In Early Years, the programme of Study comes from the EYFS Framework and teaches the following statements.

In Year 1 to 6, each lesson will come under one or more of the statements from the Relationships Education and Health Education programme of Study.

EYFS Curriculum 2020 related Early Learning Goals

Communication and Language, Personal Social and Emotional Development


HEALTH EDUCATION Programme of Study:

  • Form positive attachments to adults and friendships with peers.
  • Express their ideas and feelings about their experiences using full sentences.
  • Show sensitivity to their own and to others’ needs.
  • Work and play cooperatively and take turns with others.
  • Manage their own basic hygiene and personal needs, including dressing, going to the toilet and understanding the importance of healthy food choices.
  • Explain the reasons for rules, know right from wrong and try to behave accordingly.
  • Talk about the lives of people around them and their roles in society. (UtW)
  • Explore the natural world around them.
  • Be confident to try new activities and show independence, resilience and perseverance in the face of challenge.
  • Set and work towards simple goals, being able to wait for what they want and control immediate impulses.
  • Show an understanding of their own feelings and those of others and begin to regulate their behaviour.
  • Understand some important processes and changes in the natural world around them.
  • Participate in small group, class and one-to-one discussions…using recently introduced vocabulary.

Families and people who care for me

Caring friendships

Respectful relationships

Online relationships

Being safe


Mental wellbeing

Internet safety and harms

Physical health and fitness

Healthy Eating

Drugs, alcohol and tobacco

Health and prevention

Basic first aid

Changing adolescent body

We ensure that every pupil, regardless of SEN(D) or ability, is able to participate in lessons and access the curriculum. The nurturing circle time sessions allow for equality between the children with a chance for every child to be listened to. The children have an agreement of how to respect each other during these sessions and adults support the opinions that pupils offer.

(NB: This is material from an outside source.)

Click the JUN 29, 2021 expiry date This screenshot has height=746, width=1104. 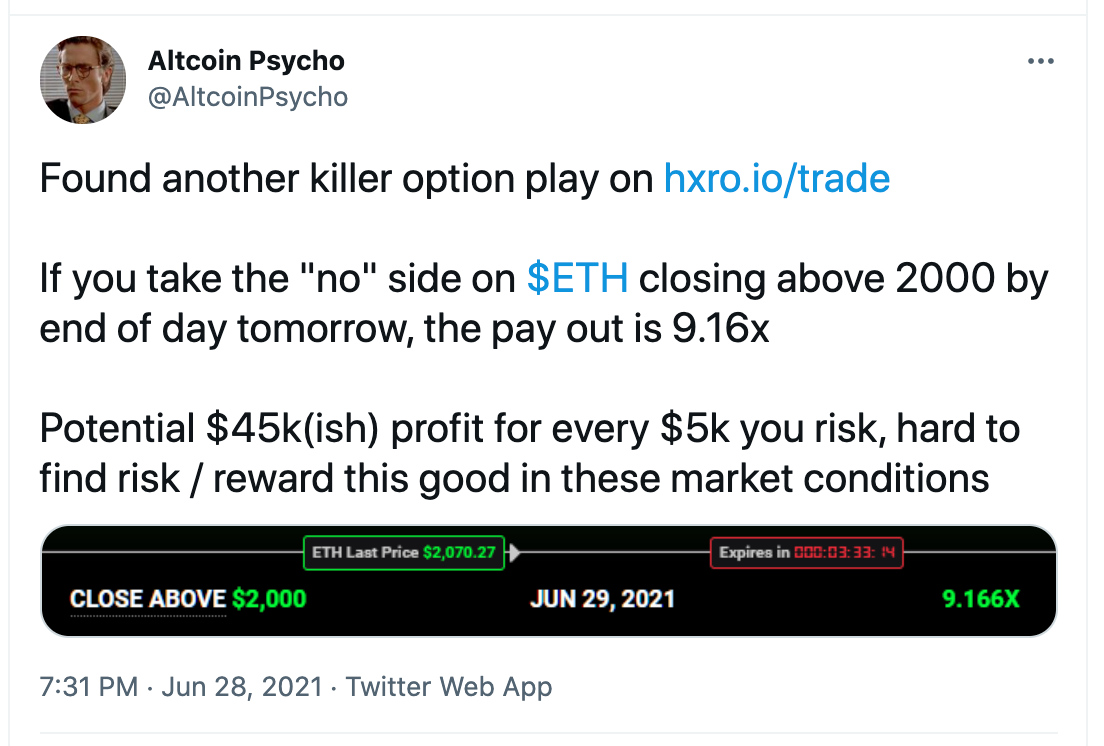tap(602, 599)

Assessment: Foundation Stage pupils are assessed against the EYFS Early Learning Goals of Personal Social and Emotional Development. Pupils in years 1-6 are regularly monitored and assessed against the criteria in our progression and skills document using an end of unit quiz and if there are children that flag concern they are referred to home school link workers and/or our in-house ELSA team (Emotional Literacy Support Assistance).

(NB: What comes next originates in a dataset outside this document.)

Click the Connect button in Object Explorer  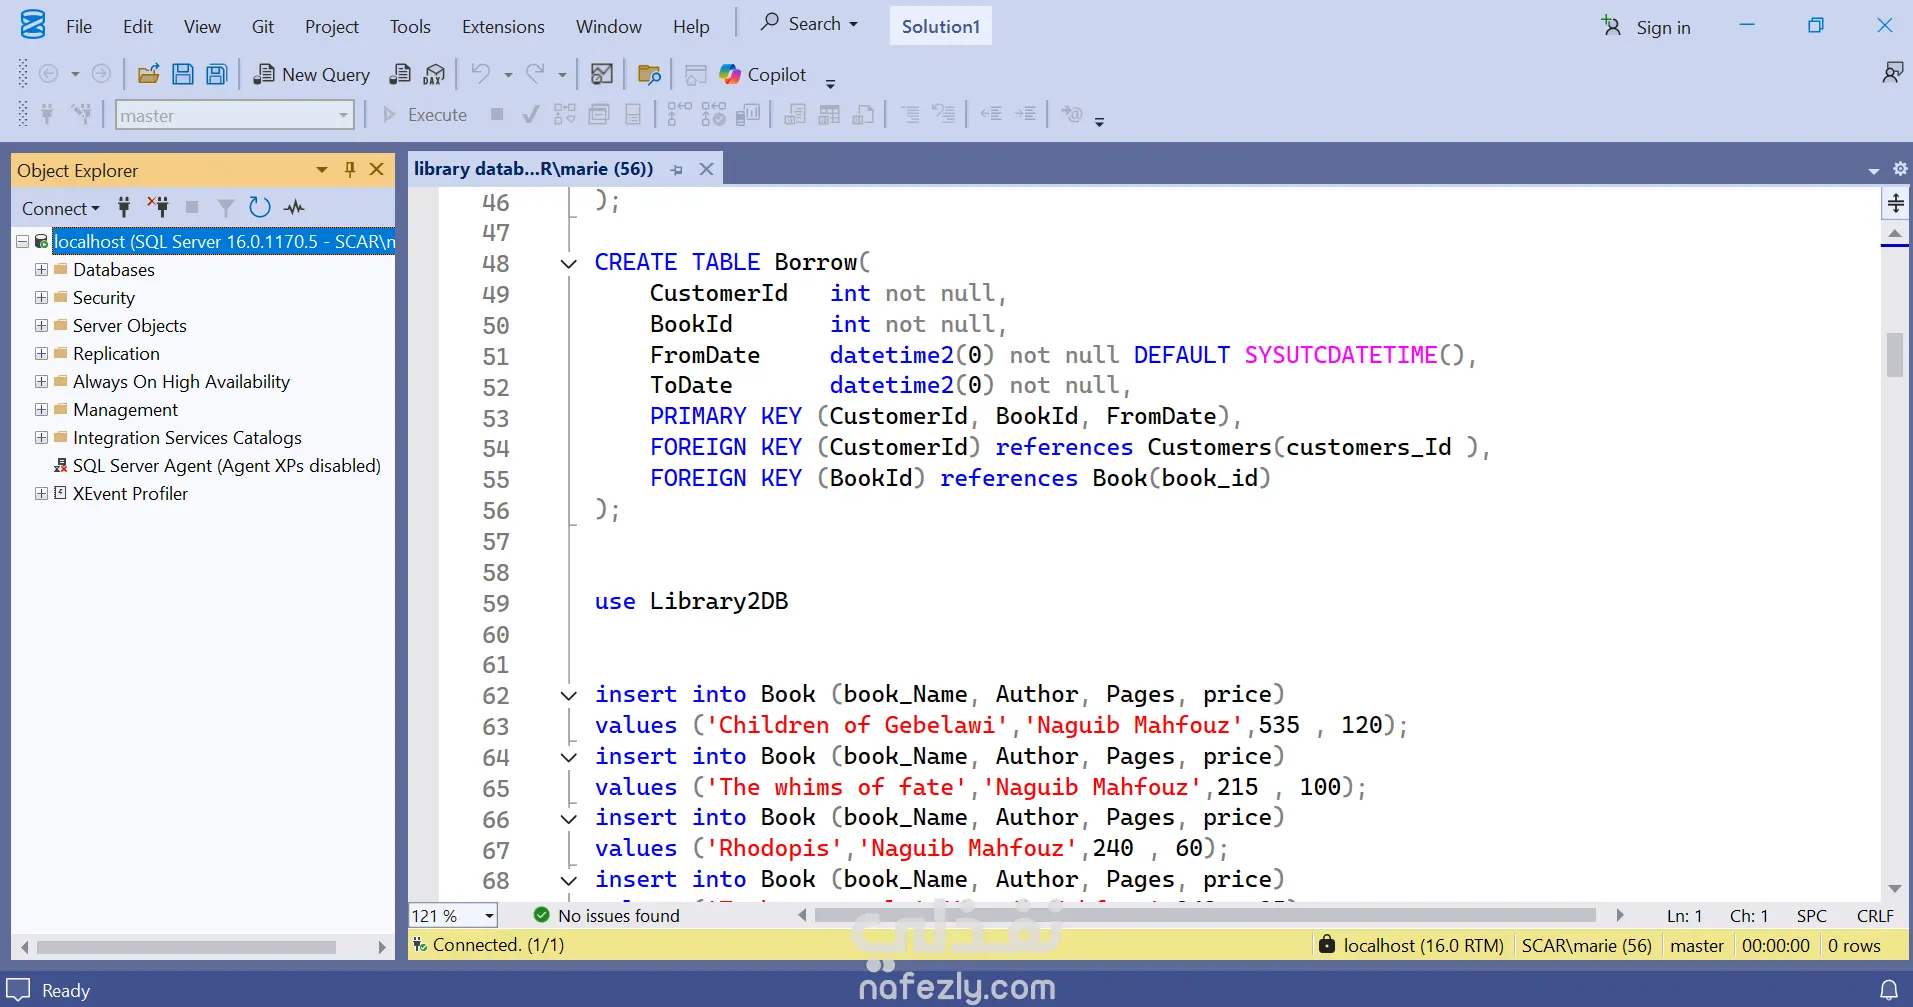[x=60, y=208]
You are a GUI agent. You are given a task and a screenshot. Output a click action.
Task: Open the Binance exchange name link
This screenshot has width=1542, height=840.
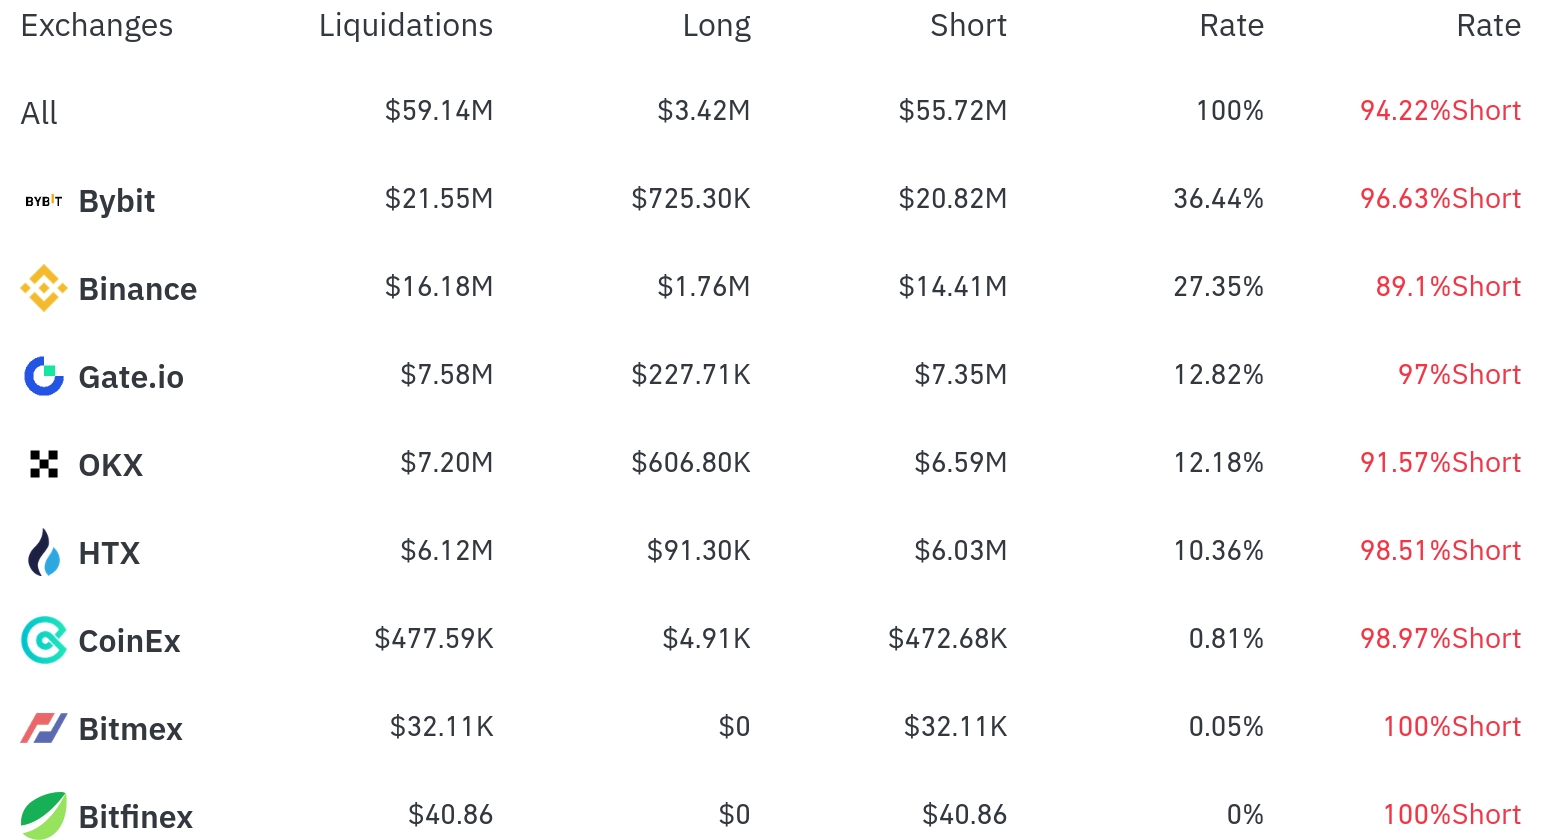138,290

By the time our pupils leave Grove CE Primary in Year 6, we aim for them to;

 Understand how to keep themselves physically and mentally healthy.

  1.  Have a repertoire of strategies to support their physical and mental health.
  1.  Know how to maintain healthy and respectful relationships with family and friends.
  2.  Have clear boundaries and respect for others when presenting themselves online.
  3.  Be factually knowledgeable about the physical and emotional changes that they and their peers will experience as they enter adolescence.
  4. Embody the values of our school so that they may ‘let their light shine’ in the wider community.